5.6 繊維の直径測定装置 繊維の直径は,目盛間隔が0.01mmの適切な器具(例えば,JIS B 7502に規定
するマイクロメータ又はJIS B 7503に規定するダイヤルゲージ)によって測る。
5.7 タイマ 最低のカウント及び精度が1秒のタイマをタイミング装置として用いる。
6. 試料の調製
6.1 試験用の繊維試料は,次の条件を満たすものとする。
a) 断面が丸いもの。
b) なめらかでボイドも異物も含有していない。
c) 繊維試料の平均直径は,0.65±0.1mmとする。また,繊維の全長における直径の最大値は,直径の最
小値より0.02mm以上大きくてはならない。
d) 繊維試料の長さは,先端の球状部分の首元から全長235±1mmとする。
6.2 この条件によった試験繊維は,2本の非溶融性の棒(白金合金,磁器及び石英ガラスのようなもの)
の間に,試験すべき清浄なガラス試料を取り付けて,繊維を引くためバーナー加工でガラスを十分に流動
化させて引き伸ばして作る。試料が長い棒状であるなら,取っ手の棒に着けずに,直接バーナー加工する
ことができる。
でき上がった長い繊維から使用可能な断面の繊維を折り取り,繊維の一端を火炎中で溶かして丸める。
他端は,定まった長さに折り取り,端部は必要ならばファイアポリッシする。
なお,繊維は,他の適切な方法で引くこともできる。
7. 操作
7.1 標準ガラスによる校正 装置の校正は,軟化点が測定試料ガラスに近い適切な(一つ又は複数の)

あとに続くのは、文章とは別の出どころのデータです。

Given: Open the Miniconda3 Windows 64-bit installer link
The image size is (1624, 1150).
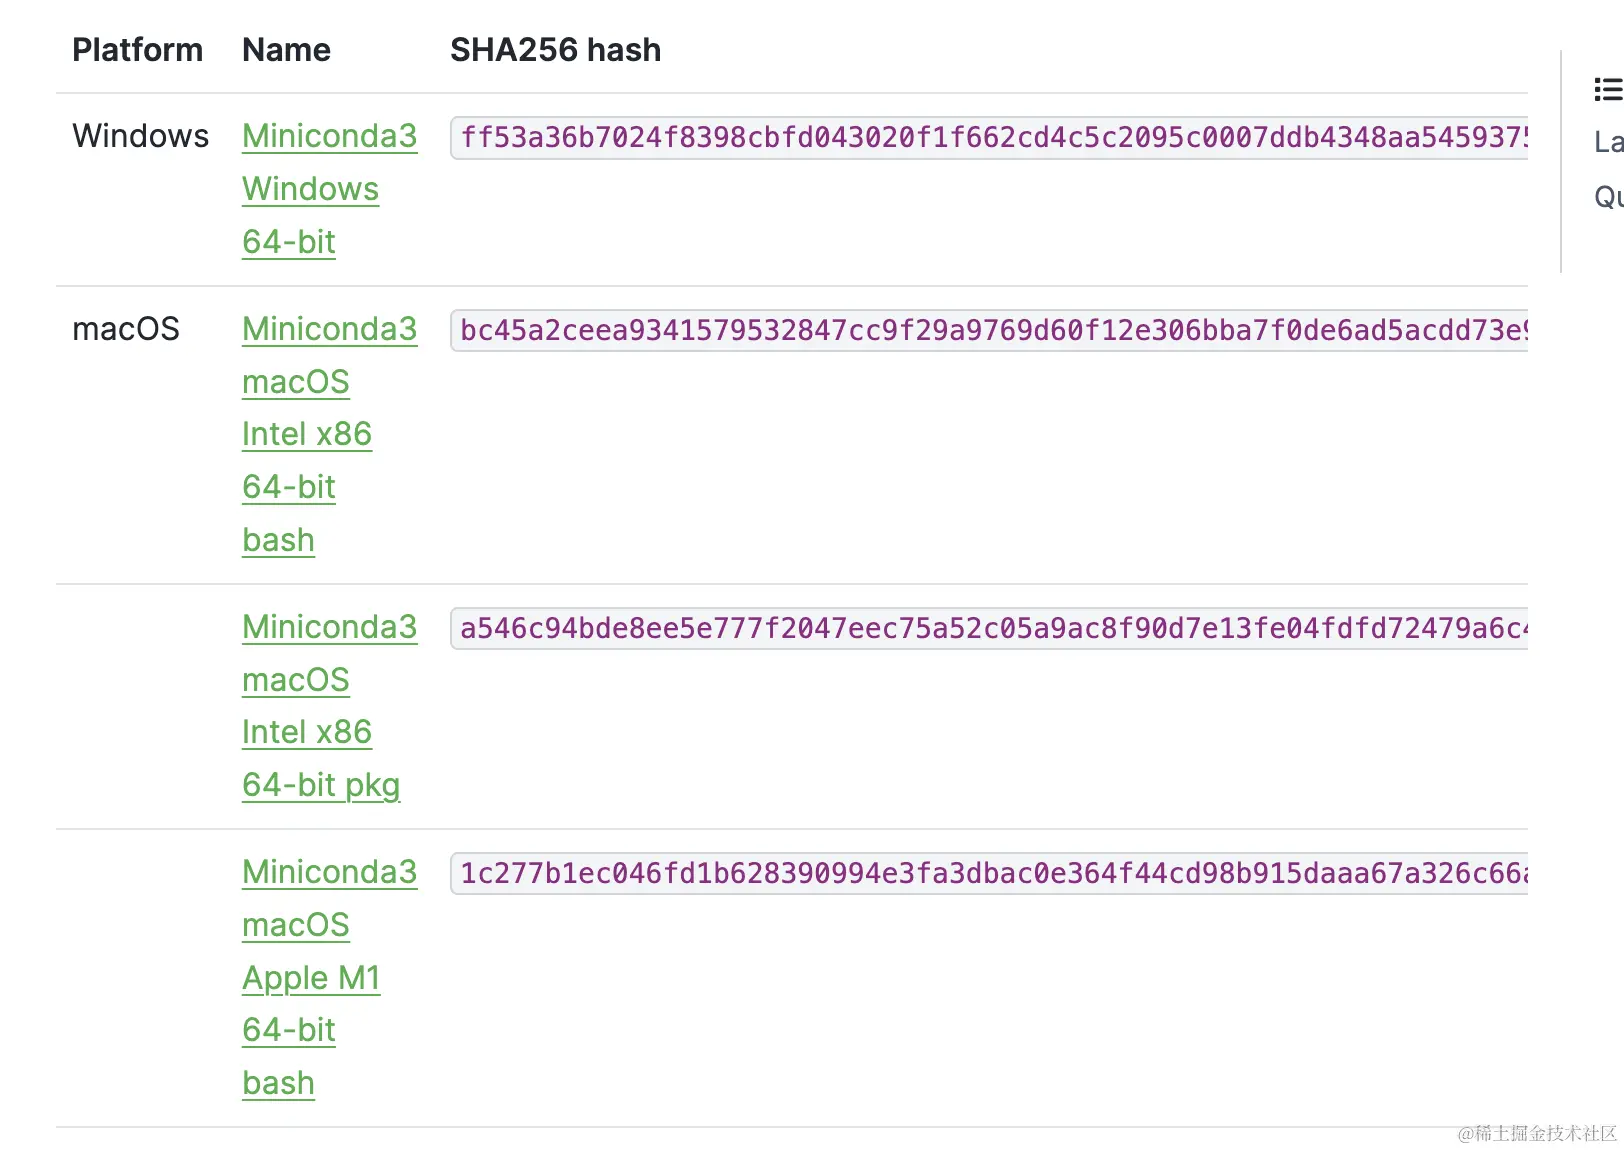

標準ガラス(1)を用い,その軟化点を繰り返し測定して実施する。具体的には,まず,この標準ガラスの軟
化点の測定値と,軟化点(1)の保証値との差を計算する。複数の標準ガラスを用いる場合には,この差の平
均値を算出する。もしも,測定値と保証値との差の平均値が1℃を超えるならば,試験用ガラスの軟化点
の測定に対する補正としてこの値を加算するか差引く。
注(1) SO 7884-1 annex B, Example of certified reference glasses for viscometric calibration参照
備考 標準ガラスがないときには,受渡当事者間の協定による標準ガラスを用いることもできる。
7.2 測定
7.2.1 炉の温度分布を均一にするために,予想される測定ガラスの軟化点より約30℃高い温度に炉を昇
温する。次に予想される軟化点の下約20℃に炉を冷却し,昇温速度が (5±1) ℃/minになるように昇温制
御器の設定を決める。
7.2.2 再び炉を冷やし,予想される軟化点の下約20℃に保持し,次いで試料の端の球を試料保持具に掛
けて,繊維を炉内に挿入する。このとき,繊維が炉に接触せずに,炉の中心につり下がっていることを確
認する。必要ならば,炉のレベル合わせをする。そして,温度測定器を準備し,伸び測定器を調整する。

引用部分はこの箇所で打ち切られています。